* [TASK TO COMPLETE] Quote all of the material below verbatim, keeping every line and character unchanged.

(begin)

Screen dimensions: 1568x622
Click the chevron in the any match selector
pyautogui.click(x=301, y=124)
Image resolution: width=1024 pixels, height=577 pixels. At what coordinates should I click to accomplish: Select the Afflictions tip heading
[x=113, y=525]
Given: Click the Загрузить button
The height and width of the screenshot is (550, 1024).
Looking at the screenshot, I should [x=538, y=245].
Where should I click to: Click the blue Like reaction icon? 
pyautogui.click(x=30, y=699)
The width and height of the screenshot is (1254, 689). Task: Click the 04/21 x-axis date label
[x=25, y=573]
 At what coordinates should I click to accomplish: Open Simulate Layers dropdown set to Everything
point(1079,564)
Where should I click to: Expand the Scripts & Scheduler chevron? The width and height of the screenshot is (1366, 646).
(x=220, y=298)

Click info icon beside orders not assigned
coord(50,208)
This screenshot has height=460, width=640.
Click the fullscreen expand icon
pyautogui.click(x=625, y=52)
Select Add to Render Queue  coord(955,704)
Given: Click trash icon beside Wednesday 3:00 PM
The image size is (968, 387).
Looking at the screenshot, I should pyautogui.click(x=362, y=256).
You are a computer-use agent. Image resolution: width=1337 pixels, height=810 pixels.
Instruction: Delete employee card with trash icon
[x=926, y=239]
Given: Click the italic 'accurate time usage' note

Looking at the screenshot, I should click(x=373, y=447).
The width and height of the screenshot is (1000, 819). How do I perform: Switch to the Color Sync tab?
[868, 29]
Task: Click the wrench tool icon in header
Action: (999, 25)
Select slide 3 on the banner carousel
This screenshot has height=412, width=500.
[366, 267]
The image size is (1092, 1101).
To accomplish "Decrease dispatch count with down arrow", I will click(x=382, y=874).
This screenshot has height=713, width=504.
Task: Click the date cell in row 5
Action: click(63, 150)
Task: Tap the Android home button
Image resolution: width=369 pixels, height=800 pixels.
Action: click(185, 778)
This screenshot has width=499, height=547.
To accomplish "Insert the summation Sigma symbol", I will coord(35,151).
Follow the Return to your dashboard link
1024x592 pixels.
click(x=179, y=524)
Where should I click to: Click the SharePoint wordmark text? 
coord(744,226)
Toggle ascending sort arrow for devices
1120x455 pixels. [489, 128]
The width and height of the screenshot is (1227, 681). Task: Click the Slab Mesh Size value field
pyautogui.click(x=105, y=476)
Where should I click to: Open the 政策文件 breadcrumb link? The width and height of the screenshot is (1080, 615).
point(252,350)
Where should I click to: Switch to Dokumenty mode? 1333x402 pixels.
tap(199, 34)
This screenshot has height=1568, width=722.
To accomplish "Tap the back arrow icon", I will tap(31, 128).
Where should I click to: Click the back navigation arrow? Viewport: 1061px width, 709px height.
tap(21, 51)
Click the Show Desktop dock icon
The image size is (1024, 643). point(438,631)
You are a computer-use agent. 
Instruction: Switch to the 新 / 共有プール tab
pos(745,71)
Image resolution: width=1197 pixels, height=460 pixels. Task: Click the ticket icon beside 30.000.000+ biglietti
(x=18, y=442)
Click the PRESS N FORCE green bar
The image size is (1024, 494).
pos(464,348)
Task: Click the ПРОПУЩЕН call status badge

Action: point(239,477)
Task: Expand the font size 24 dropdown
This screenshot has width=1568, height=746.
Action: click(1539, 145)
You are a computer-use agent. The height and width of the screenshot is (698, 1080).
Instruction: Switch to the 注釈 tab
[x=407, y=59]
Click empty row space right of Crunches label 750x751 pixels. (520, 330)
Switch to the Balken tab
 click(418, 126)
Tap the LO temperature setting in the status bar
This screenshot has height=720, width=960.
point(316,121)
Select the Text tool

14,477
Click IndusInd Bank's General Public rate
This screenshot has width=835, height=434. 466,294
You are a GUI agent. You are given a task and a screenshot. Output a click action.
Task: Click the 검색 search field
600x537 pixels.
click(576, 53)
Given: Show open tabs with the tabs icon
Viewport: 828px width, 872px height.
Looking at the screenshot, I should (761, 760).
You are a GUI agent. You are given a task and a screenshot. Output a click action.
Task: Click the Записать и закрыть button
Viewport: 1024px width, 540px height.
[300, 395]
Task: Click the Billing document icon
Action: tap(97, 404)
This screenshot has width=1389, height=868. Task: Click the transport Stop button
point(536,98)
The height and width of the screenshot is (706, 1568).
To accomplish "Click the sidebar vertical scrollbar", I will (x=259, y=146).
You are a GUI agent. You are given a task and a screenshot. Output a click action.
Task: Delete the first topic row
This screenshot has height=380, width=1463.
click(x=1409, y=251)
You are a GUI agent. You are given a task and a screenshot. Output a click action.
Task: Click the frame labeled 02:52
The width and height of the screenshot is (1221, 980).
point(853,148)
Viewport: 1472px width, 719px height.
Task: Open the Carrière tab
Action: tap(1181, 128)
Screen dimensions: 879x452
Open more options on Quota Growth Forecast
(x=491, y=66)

(end)

* [RESULT BELOW]
Screen dimensions: 1568x622
Click the chevron in the any match selector
pyautogui.click(x=301, y=124)
Image resolution: width=1024 pixels, height=577 pixels. At what coordinates should I click to accomplish: Select the Afflictions tip heading
[x=113, y=525]
Given: Click the Загрузить button
The height and width of the screenshot is (550, 1024).
Looking at the screenshot, I should [x=538, y=245].
Where should I click to: Click the blue Like reaction icon? 
pyautogui.click(x=30, y=699)
The width and height of the screenshot is (1254, 689). Task: Click the 04/21 x-axis date label
[x=25, y=573]
 At what coordinates should I click to accomplish: Open Simulate Layers dropdown set to Everything
point(1079,564)
Where should I click to: Expand the Scripts & Scheduler chevron? The width and height of the screenshot is (1366, 646).
(x=220, y=298)

Click info icon beside orders not assigned
coord(50,208)
This screenshot has height=460, width=640.
Click the fullscreen expand icon
pyautogui.click(x=625, y=52)
Select Add to Render Queue  coord(955,704)
Given: Click trash icon beside Wednesday 3:00 PM
The image size is (968, 387).
Looking at the screenshot, I should pyautogui.click(x=362, y=256).
You are a computer-use agent. Image resolution: width=1337 pixels, height=810 pixels.
Instruction: Delete employee card with trash icon
[x=926, y=239]
Given: Click the italic 'accurate time usage' note

Looking at the screenshot, I should click(x=373, y=447).
The width and height of the screenshot is (1000, 819). How do I perform: Switch to the Color Sync tab?
[868, 29]
Task: Click the wrench tool icon in header
Action: (999, 25)
Select slide 3 on the banner carousel
This screenshot has height=412, width=500.
[366, 267]
The image size is (1092, 1101).
To accomplish "Decrease dispatch count with down arrow", I will click(x=382, y=874).
This screenshot has height=713, width=504.
Task: Click the date cell in row 5
Action: click(63, 150)
Task: Tap the Android home button
Image resolution: width=369 pixels, height=800 pixels.
Action: click(185, 778)
This screenshot has width=499, height=547.
To accomplish "Insert the summation Sigma symbol", I will coord(35,151).
Follow the Return to your dashboard link
1024x592 pixels.
click(x=179, y=524)
Where should I click to: Click the SharePoint wordmark text? 
coord(744,226)
Toggle ascending sort arrow for devices
1120x455 pixels. [489, 128]
The width and height of the screenshot is (1227, 681). Task: Click the Slab Mesh Size value field
pyautogui.click(x=105, y=476)
Where should I click to: Open the 政策文件 breadcrumb link? The width and height of the screenshot is (1080, 615).
point(252,350)
Where should I click to: Switch to Dokumenty mode? 1333x402 pixels.
tap(199, 34)
This screenshot has height=1568, width=722.
To accomplish "Tap the back arrow icon", I will tap(31, 128).
Where should I click to: Click the back navigation arrow? Viewport: 1061px width, 709px height.
tap(21, 51)
Click the Show Desktop dock icon
The image size is (1024, 643). point(438,631)
You are a computer-use agent. 
Instruction: Switch to the 新 / 共有プール tab
pos(745,71)
Image resolution: width=1197 pixels, height=460 pixels. Task: Click the ticket icon beside 30.000.000+ biglietti
(x=18, y=442)
Click the PRESS N FORCE green bar
The image size is (1024, 494).
pos(464,348)
Task: Click the ПРОПУЩЕН call status badge

Action: point(239,477)
Task: Expand the font size 24 dropdown
This screenshot has width=1568, height=746.
Action: click(1539, 145)
You are a computer-use agent. The height and width of the screenshot is (698, 1080).
Instruction: Switch to the 注釈 tab
[x=407, y=59]
Click empty row space right of Crunches label 750x751 pixels. (520, 330)
Switch to the Balken tab
 click(418, 126)
Tap the LO temperature setting in the status bar
This screenshot has height=720, width=960.
point(316,121)
Select the Text tool

14,477
Click IndusInd Bank's General Public rate
This screenshot has width=835, height=434. 466,294
You are a GUI agent. You are given a task and a screenshot. Output a click action.
Task: Click the 검색 search field
600x537 pixels.
click(576, 53)
Given: Show open tabs with the tabs icon
Viewport: 828px width, 872px height.
Looking at the screenshot, I should (761, 760).
You are a GUI agent. You are given a task and a screenshot. Output a click action.
Task: Click the Записать и закрыть button
Viewport: 1024px width, 540px height.
[300, 395]
Task: Click the Billing document icon
Action: tap(97, 404)
This screenshot has width=1389, height=868. Task: Click the transport Stop button
point(536,98)
The height and width of the screenshot is (706, 1568).
To accomplish "Click the sidebar vertical scrollbar", I will (x=259, y=146).
You are a GUI agent. You are given a task and a screenshot. Output a click action.
Task: Delete the first topic row
This screenshot has height=380, width=1463.
click(x=1409, y=251)
You are a GUI agent. You are given a task and a screenshot. Output a click action.
Task: Click the frame labeled 02:52
The width and height of the screenshot is (1221, 980).
point(853,148)
Viewport: 1472px width, 719px height.
Task: Open the Carrière tab
Action: tap(1181, 128)
Screen dimensions: 879x452
Open more options on Quota Growth Forecast
(x=491, y=66)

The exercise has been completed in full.